One person can set up Booth’s Tree Runner Series 1 in less than 5 min. The 6-ft. tall base rail is secured to a tree with two sturdy straps, then the platform and seat are locked in place. “With those two items secured, a hunter can stand on the platform, activate the switch and elevate high enough to secure another 6-foot rail, then elevate to add a third rail if needed. The Tree Runner can lift a hunter to any height up to 18 feet,” Booth says. “Better yet, the stand lowers or raises if the hunter wants to change positions for a better view.”
The detachable motorized seat with integral battery pack weighs 48 lbs., so Booth says a hunter can carry it in to the hunting location or even move from one location to another if needed. The 6-foot rails weigh 32 to 36 lbs. apiece.
Booth says the lift moves up and down on a cogged trolley that isn’t affected by rain or snow. The battery is easily removed for charging.
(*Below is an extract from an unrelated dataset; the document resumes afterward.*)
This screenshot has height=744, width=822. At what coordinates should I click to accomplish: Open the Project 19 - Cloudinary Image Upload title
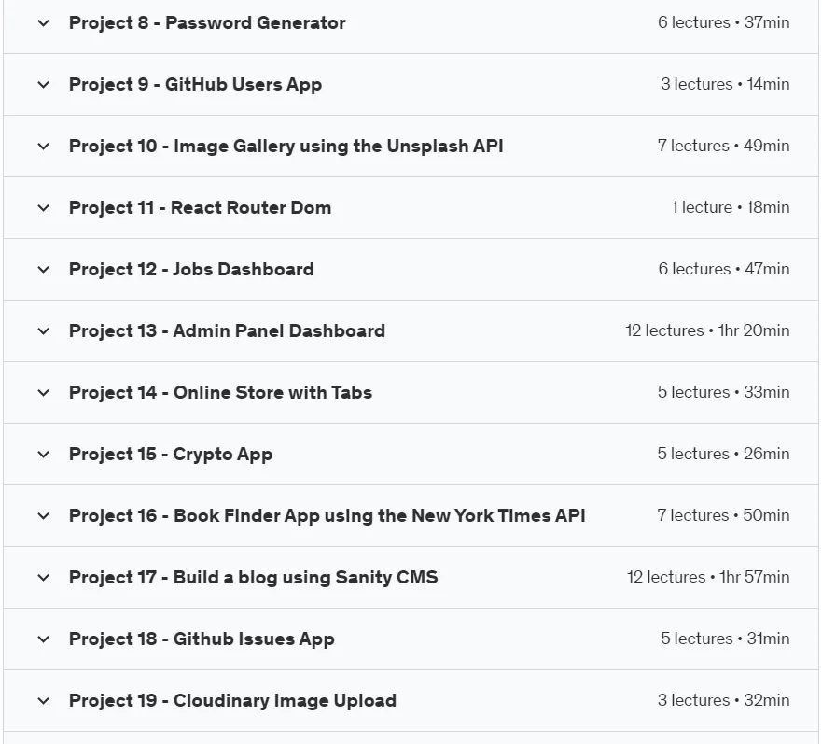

“The lift is quiet, portable, and convenient,” says Booth. “The electric motor allows a hunter to move up or down to whatever height needed, which is a real advantage compared to a stationary stand.”
Booth says he’s had inquiries for using the device for many other purposes, including farm use, which might require some modifications that he’s working on. Another feature he’s testing is adding a solar panel that would have a USB charging port to keep cell phones charged in the cold.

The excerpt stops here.